Claudette, a “mando” de Ronaldo Bôscoli, foi a primeira a chegar a São Paulo. O compositor disse a ela que a cidade precisava de uma cantora para divulgar a Bossa Nova. “Você vai criar uma história lá”. Estava certo. A carioquíssima Claudette adaptou-se rapidamente à Capital paulista, com casas que sempre pagaram bem, e muito bem, os artistas.

A convite da amiga, Alaíde veio na sequência. Cantando pela noite, ela e Claudette encontravam amigos e ainda eram abordadas por novos talentos como um certo Chico Buarque, presente no repertório deste álbum com Sonho de Um Carnaval, canção que Alaíde escolheu para abrir o disco que lançou em 1965.

Neste projeto, elas fazem uma antologia da Bossa Nova, ao modo de cada uma. Cheia de balanço. Claudette percorre o lado “sal, sol, sul” do estilo por meio de clássicos e pérolas como Crediário do Amor. Pouco gravada, a música de Theo de Barros é lembrança do LP de estreia da cantora Claudette é Dona da Bossa (1964). Alaíde, sempre segura, é intensa nas canções de amor que defendeu vida afora, como Chora Tua Tristeza e Morrer de Amor.

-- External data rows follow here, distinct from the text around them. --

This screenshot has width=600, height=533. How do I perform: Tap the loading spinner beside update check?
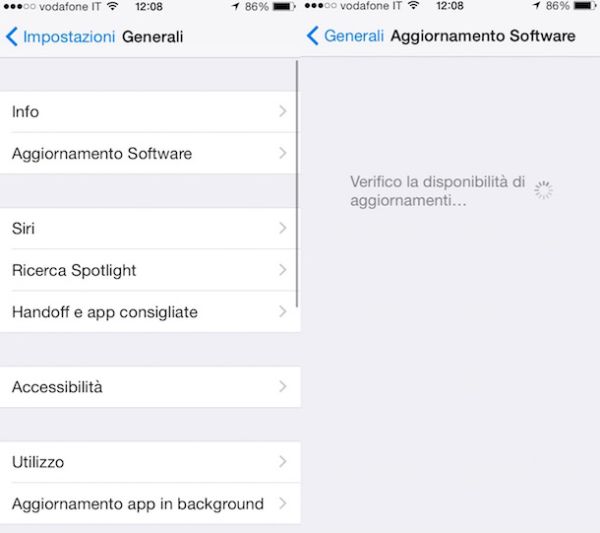coord(543,190)
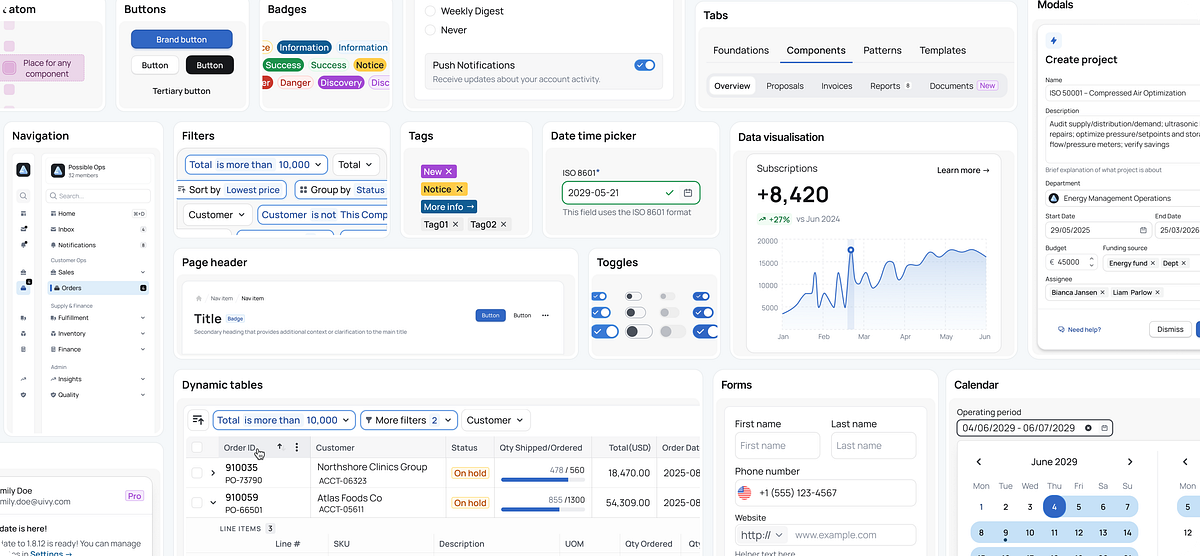Open the More filters dropdown
The image size is (1200, 556).
coord(408,420)
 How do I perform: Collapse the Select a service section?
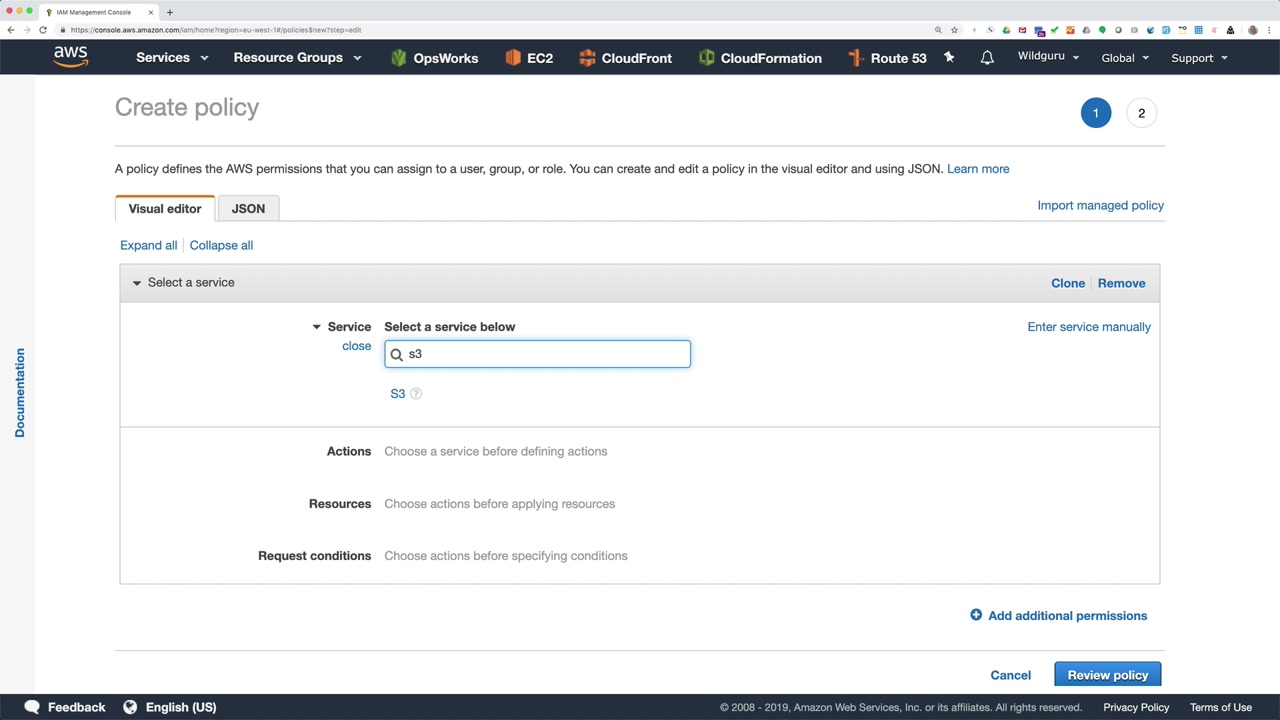[x=137, y=283]
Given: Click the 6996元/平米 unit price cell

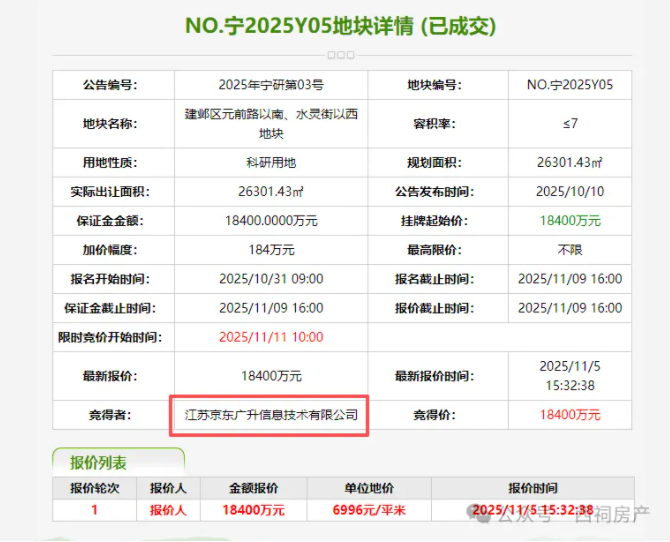Looking at the screenshot, I should (x=368, y=510).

Simbolicamente, o álbum foi gravado em show no Teatro Itália, bem no centro da cidade que acolheu carinhosamente Claudette e Alaíde. O teatro não está muito longe de onde ficavam pontos bem conhecidos das duas, como os históricos Juão Sebastião Bar, Djalma’s e Ela Cravo e Canela. Mas chega de saudade. Se depender delas a bossa continua pulsando em São Paulo.